Veterans’ Voices is a new column directed toward veterans and their families who have given so much to ensure our freedom in this country. This is an area where you may share your experiences, or read of other veterans’ experiences. We thank you for your service, and hope that you know how much you are loved and appreciated.

 

When someone you care about is grieving after a loss, or another war Veteran like us, it can be difficult to know what to say or do. They may struggle with many intense and painful emotions, including depression, anger, guilt, and profound sadness.
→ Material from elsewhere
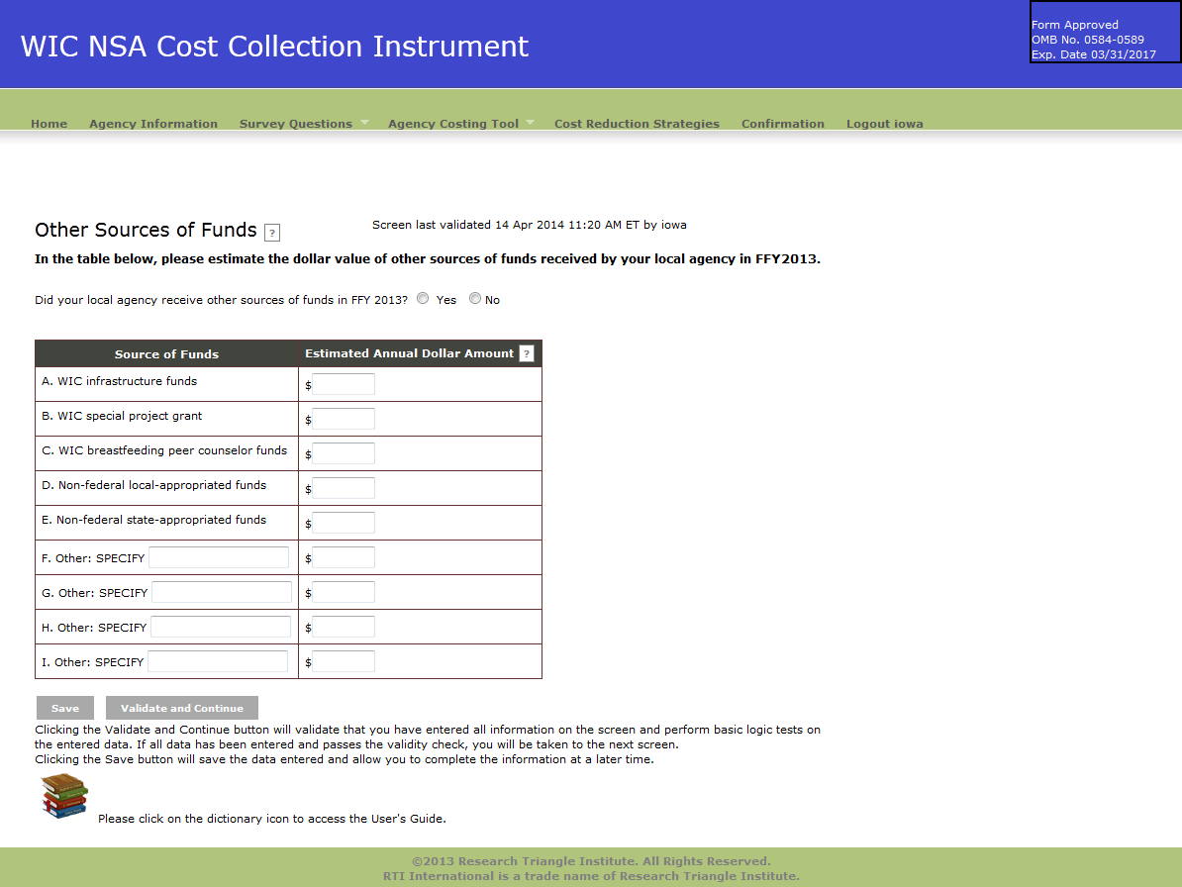The image size is (1182, 887).
Task: Click WIC infrastructure funds dollar amount field
Action: [344, 384]
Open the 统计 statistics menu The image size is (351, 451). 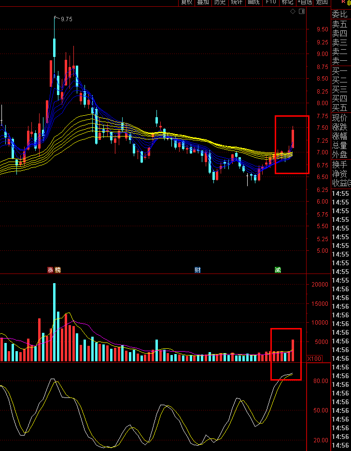point(237,2)
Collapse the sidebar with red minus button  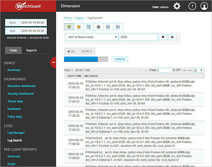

Often, they feel isolated and alone in their grief since the intense pain and difficult emotions can make people uncomfortable about offering support.


You may be afraid of intruding, saying the wrong thing, or making them feel even worse at such a difficult time. Or maybe you think there’s little you can do to make things better. That’s understandable. But don’t let discomfort prevent you from reaching out to someone who is grieving. Now, more than ever, they need your support. You don’t need to have answers or give advice or say and do all the right things. The most important thing you can do for a grieving person is to simply be there. It’s your support and caring presence that will help them cope with the pain and gradually begin to heal.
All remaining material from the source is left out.